ブロッコリーの育て方のコツや注意点を紹介!
ブロッコリーを食べるのは好きだけれど、栽培方法は知らないという方も多いことでしょう。もこもことしたユニークな見た目が特徴的なブロッコリーですが、実はブロッコリーの育て方はそんなに難しいものではありません。いくつか注意点はあるものの、コツを掴んでしまえば、園芸初心者でも簡単に栽培することができます。

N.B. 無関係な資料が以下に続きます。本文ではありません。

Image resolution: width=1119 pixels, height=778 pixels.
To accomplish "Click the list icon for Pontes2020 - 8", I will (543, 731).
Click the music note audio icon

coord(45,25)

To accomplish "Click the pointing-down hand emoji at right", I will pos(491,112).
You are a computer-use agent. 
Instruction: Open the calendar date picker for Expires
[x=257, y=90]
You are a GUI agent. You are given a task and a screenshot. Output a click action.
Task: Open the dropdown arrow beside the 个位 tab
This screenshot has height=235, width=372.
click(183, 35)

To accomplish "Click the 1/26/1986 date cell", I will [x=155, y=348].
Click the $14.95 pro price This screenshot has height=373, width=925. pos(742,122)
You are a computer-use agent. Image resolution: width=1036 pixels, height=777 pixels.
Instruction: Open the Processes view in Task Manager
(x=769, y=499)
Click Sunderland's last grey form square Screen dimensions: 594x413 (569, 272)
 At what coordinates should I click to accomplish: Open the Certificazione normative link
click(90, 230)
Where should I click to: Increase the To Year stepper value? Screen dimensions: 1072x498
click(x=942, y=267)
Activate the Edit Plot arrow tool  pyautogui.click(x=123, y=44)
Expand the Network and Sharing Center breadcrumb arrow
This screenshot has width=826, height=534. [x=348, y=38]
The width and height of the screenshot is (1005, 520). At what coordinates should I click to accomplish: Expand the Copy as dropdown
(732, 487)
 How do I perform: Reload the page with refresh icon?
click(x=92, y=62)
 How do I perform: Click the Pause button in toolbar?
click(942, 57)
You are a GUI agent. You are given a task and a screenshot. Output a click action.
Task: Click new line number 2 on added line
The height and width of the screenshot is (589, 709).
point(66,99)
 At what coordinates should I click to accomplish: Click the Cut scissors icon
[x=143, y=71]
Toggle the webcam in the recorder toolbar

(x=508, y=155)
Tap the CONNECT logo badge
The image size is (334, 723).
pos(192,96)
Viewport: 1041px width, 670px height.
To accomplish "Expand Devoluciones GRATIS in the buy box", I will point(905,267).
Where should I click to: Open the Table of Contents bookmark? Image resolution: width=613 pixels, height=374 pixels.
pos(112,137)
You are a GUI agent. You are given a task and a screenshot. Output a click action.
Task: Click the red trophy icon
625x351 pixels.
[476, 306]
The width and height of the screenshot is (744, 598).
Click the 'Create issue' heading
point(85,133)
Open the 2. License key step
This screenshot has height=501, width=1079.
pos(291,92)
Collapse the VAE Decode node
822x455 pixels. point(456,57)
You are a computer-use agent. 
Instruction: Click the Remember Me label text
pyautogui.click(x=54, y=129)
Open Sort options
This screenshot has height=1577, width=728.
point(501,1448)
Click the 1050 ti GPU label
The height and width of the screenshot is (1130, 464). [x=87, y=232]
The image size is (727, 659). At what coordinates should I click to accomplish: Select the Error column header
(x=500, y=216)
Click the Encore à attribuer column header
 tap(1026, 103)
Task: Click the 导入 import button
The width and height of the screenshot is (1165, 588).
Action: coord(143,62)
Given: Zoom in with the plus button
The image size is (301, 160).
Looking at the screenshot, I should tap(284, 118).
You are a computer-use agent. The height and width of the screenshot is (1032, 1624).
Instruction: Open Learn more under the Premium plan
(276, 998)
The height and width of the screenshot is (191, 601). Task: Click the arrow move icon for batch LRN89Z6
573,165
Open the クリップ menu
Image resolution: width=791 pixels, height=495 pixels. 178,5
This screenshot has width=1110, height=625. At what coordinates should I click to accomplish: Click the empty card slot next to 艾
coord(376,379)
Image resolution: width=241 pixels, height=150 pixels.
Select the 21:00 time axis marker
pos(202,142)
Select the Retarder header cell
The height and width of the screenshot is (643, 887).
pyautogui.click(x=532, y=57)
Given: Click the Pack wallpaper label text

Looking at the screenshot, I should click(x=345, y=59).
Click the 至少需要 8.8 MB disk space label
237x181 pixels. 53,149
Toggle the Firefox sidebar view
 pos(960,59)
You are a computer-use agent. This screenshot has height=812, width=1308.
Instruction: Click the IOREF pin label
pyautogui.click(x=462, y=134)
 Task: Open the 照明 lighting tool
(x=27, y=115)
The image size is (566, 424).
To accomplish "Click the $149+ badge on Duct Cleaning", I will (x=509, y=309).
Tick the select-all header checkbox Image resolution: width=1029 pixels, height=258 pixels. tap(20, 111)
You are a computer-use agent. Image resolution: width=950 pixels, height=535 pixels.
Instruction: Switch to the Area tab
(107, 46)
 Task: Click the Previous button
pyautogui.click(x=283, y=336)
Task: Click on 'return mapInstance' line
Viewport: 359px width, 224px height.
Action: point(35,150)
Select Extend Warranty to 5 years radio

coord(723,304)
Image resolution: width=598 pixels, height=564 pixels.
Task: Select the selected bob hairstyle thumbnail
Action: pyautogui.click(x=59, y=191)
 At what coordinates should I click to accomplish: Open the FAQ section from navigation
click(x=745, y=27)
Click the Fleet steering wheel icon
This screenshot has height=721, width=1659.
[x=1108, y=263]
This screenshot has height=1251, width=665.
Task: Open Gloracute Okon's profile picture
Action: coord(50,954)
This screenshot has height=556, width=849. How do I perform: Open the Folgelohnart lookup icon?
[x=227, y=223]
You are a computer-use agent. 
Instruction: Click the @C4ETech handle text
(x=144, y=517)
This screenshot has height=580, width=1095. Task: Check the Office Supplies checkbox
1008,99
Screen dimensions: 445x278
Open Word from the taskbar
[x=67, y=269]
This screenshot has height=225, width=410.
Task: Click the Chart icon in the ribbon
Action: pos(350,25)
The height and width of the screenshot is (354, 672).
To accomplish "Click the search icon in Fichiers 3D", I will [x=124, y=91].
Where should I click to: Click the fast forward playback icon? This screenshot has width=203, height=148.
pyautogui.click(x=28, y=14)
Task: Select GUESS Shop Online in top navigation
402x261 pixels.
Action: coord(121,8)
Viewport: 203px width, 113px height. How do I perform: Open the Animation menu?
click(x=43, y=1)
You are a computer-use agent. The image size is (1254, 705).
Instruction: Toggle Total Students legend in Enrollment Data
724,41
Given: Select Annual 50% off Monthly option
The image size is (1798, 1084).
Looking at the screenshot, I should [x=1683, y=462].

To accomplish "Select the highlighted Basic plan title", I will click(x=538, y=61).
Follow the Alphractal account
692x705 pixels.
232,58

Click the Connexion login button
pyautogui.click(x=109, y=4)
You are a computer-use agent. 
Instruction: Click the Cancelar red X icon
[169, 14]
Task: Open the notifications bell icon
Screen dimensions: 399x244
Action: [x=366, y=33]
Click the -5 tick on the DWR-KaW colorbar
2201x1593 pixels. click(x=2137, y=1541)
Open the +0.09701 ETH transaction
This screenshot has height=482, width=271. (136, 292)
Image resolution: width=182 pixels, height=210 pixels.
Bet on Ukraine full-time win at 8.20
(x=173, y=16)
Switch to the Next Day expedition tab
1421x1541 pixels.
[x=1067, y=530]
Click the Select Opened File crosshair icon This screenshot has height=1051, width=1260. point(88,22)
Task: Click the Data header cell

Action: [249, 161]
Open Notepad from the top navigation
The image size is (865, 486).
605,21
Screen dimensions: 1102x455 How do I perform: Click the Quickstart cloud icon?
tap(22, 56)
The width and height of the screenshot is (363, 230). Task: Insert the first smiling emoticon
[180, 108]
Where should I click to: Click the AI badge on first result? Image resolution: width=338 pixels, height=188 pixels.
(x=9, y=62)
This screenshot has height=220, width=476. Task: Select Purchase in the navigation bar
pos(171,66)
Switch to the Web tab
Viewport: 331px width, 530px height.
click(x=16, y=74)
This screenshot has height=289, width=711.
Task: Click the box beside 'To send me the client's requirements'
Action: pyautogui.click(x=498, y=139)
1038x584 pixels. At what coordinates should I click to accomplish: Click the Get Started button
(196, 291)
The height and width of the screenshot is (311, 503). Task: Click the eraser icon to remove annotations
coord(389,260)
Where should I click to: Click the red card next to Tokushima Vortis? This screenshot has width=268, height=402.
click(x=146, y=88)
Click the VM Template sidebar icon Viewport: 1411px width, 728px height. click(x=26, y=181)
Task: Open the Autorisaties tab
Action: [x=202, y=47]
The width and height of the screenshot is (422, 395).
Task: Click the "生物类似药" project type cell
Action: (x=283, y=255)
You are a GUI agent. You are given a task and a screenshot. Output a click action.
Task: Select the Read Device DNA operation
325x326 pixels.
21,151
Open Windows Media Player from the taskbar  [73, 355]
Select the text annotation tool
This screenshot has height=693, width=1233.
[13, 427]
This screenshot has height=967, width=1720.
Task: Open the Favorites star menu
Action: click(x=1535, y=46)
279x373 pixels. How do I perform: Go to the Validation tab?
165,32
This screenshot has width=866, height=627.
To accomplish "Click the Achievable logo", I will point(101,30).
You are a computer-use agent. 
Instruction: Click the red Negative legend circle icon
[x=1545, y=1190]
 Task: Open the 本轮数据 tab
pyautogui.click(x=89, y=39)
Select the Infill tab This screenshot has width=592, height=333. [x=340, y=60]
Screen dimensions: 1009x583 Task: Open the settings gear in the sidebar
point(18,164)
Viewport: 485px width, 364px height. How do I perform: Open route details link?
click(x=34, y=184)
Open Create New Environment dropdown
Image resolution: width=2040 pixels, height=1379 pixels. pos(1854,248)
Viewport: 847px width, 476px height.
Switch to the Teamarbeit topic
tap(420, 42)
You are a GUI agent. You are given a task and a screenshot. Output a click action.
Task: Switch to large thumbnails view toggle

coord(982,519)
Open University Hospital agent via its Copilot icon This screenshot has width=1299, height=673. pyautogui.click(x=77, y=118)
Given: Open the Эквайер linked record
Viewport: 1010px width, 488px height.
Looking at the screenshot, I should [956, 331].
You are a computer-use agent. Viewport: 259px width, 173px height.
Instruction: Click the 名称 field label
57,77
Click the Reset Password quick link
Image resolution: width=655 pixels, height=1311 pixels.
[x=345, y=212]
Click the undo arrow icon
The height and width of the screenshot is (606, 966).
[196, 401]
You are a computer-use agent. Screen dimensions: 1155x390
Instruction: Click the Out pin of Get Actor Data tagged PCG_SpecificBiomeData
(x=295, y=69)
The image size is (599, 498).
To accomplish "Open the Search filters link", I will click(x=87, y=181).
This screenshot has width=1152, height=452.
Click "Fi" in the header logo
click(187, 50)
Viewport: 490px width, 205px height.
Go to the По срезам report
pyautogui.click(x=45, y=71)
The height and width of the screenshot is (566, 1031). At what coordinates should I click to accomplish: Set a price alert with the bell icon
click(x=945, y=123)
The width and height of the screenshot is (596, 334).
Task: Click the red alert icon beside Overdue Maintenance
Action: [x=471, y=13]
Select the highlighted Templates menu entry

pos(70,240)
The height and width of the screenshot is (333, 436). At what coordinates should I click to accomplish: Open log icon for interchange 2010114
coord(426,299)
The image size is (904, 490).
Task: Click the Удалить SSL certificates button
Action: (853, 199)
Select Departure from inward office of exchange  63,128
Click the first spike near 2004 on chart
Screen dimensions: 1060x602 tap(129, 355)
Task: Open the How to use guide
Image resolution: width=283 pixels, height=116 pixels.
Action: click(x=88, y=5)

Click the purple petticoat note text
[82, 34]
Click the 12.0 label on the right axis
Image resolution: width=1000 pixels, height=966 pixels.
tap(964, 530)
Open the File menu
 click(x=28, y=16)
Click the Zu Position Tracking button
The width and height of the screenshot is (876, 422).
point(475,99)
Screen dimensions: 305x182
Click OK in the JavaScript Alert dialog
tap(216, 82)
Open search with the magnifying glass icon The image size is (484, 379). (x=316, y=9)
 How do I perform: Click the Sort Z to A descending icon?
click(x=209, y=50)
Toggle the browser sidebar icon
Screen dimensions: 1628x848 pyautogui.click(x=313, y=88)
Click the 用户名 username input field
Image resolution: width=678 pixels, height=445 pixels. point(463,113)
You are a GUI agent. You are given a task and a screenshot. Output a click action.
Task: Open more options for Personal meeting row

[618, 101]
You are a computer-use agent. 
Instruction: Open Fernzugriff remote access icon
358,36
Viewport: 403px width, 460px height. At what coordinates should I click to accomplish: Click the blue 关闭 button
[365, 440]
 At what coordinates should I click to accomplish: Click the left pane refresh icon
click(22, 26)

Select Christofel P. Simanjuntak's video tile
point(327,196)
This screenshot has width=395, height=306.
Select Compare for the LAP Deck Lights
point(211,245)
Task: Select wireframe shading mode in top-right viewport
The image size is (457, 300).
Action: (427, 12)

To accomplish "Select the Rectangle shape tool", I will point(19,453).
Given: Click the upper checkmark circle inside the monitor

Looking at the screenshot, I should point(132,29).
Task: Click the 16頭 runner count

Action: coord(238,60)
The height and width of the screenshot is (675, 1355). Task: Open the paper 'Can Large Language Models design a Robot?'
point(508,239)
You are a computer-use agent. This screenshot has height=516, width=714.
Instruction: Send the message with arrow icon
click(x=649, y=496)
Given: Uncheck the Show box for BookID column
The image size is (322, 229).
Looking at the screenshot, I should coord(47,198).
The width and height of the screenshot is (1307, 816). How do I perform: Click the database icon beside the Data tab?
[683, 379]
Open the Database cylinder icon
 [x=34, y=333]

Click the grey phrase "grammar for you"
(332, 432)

この記事では、栽培のコツや収穫時期、注意点など、ブロッコリーの育て方を詳しくご紹介します。家庭菜園でブロッコリーの栽培にチャレンジして、美味しいブロッコリーを収穫しましょう。
ブロッコリーはコツを掴めば栽培は簡単
ブロッコリーの育て方のコツをご紹介する前に、まずはブロッコリー栽培の特徴や栽培時期についてご紹介しておきましょう。
ブロッコリーは、アブラナ科アブラナ属の緑黄色野菜です。イタリアで品種改良されたキャベツの変種で、日本へは明治時代の初め頃に入ってきました。今ではスーパーでも当たり前のように見かけるようになりましたが、本格的に栽培されるようになったのは戦後のことで、一般家庭の食卓にのぼるようになったのは1970年代からです。
ビタミン・ミネラルを豊富に含むブロッコリーは栄養野菜としても人気が高く、ビタミンCに関しては何とレモンの2倍以上も含まれています。サラダやスープ、炒め物など、様々な料理で使われていますが、自分で栽培すれば、新鮮なブロッコリー思う存分食べられます。
ブロッコリー栽培の特徴
ブロッコリーは、茎の先に緑色の粒々した花蕾(からい)がたくさん集まっていて、この花蕾の部分を主に食べる野菜です。主枝にできる花蕾を「頂花蕾」、側枝にできる花蕾を「側花蕾」といいます。
主に、頂花蕾だけを収穫する「頂花蕾専用型」、頂花蕾を収穫した後に側花蕾も収穫できる「頂花蕾・側花蕾兼用型」、主に側花蕾を収穫する「側花蕾専用型」の3種類に分類されます。花蕾を収穫せずに放置すると、菜の花のような黄色の花を咲かせます。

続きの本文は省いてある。